Asturias Days

The Wind

By Clellan Coe | January 24, 2024
Flickr/Carlos Florez Carbajal
Flickr/Carlos Florez Carbajal

Between the setting of the sun on All Saints’ Day and the sun’s rising on All Souls’ Day, the wind in Pola de Siero blew and blew and blew. It was tremendous. There hasn’t been another such wind like it since. It whisked all the stacked plastic pots off the metal shelves in the back corridor of my patio and yanked them around the corner, then with a new blast sent them flying. On my covered balcony, it seized a handful of clothing hung out to dry. In the lane, it raced up and down, pausing to rattle windows and doors. Then on it went, only to return looking for more trouble. I went to sleep during a lull and awoke around three a.m. to ongoing commotion. I lay there wondering how bad the wind was, how bad it could get, and how someone like me, who doesn’t watch the TV news, listen to the radio, or keep up with social media, could be forewarned. All I have is the ongoing crescendo.

In the morning, before dawn, I made coffee. Then, as I took my first sip, the electricity went out. My first cup of coffee tastes just as good in the dark while listening to the wind, I learned, as it does under the glow of a reading lamp. The problem was, my second cup wouldn’t without electricity to keep it hot. I’d need electricity to brew a substitute cup of tea. Without the power, no way of grilling a sandwich. Heating some soup. Making rice. Soon the sun arrived, the electricity came back on, and I heated my second cup and drank it at the window, surveying the neighbors’ broken plants and pots, tossed from the windowsill and swept off the outside table. Mine, all of them against a wall, had fared better. But across the way, I spied one sock and a pair of underwear from my line, which I retrieved just as my neighbors were arriving. The wife opened the gate into the farmyard and the husband drove in. “What a wind!” I commented to her.
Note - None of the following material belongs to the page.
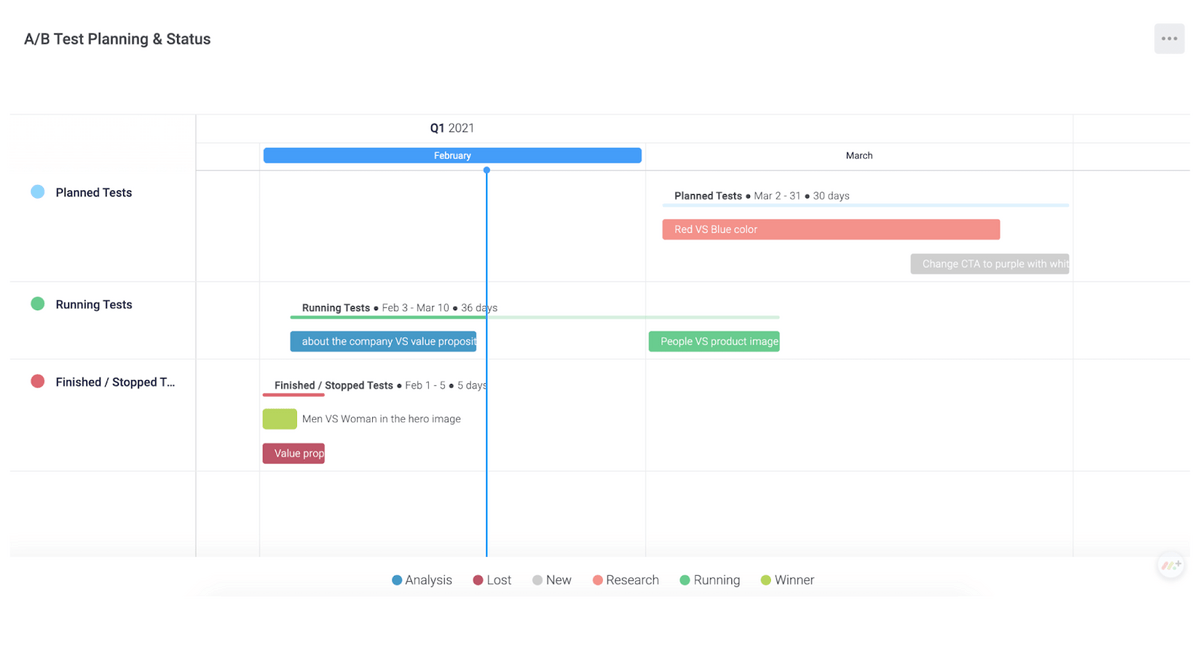
Task: Select the February month header
Action: pyautogui.click(x=452, y=156)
“Look,” she said, pointing at the plants beside the table. Her face was stern, as if she’d caught a culprit rather than noticed an unavoidable accident. She shook her head, still gazing at the shattered pots. “This can be fixed,” she said, waving her hand toward the mess before turning to me. She explained that she and her husband had not known what they would find on arriving this morning. They’d feared the tin roof of the large open barn would have blown off—but no, there it was—or great destruction in the field where they keep the cows, stakes blown out of the ground, branches tossed across the fence, trees down, the cows escaped. “Oh dear!” I commiserated, thinking of their hours of worry before first light. “Was everything okay?”

She didn’t know. Here everything was okay, but they hadn’t been out to where the cows were yet. Now, while she fed the dog and cleaned up here, her husband was going to check on the cows. She shut the gate behind him. The big old dog lumbered to his feet. She turned again to me where I stood, my undergarments clutched in my hand, and said that she couldn’t go with him because of her shoes.

She was in her courtyard and I in the lane. The wood gate stood between us. I leaned over to peer at her shoes. Usually she wore rubber boots up to her knees. Not that day. I noticed now how lightly she was clad, just trousers, a shirt with cuffs and collar visible under a blue sweater, and her sensible, sturdy brown leather shoes. Those shoes! Not masculine or dressy or sporty or feminine or work or leisure, polished but not gleaming—what fine, ordinary everyday shoes! And it took a windstorm for her to put them on and me to look at them!

I would find out the next day that the cows were fine, and no fences had blown away, no sheds turned into tinder. At the time, though, she didn’t know that, and her worry might have accounted for her gruff manner with the dog and the staff she brandished when he shuffled to her. Then she said to me, as if about to divulge a great truth, “I’ll tell you something.” She lowered her voice, but her tone was emphatic. Her short white hair, thick and straight, lifted in a ripple of wind. Her voice was almost fierce. She leaned closer. “I would rather have it rain than have this wind.” She waited a beat, as if to let the words sink in. “Yes, I would!” Then she added something—a bit of counsel or a prediction? Only the wind heard her. It took her words and gobbled them up.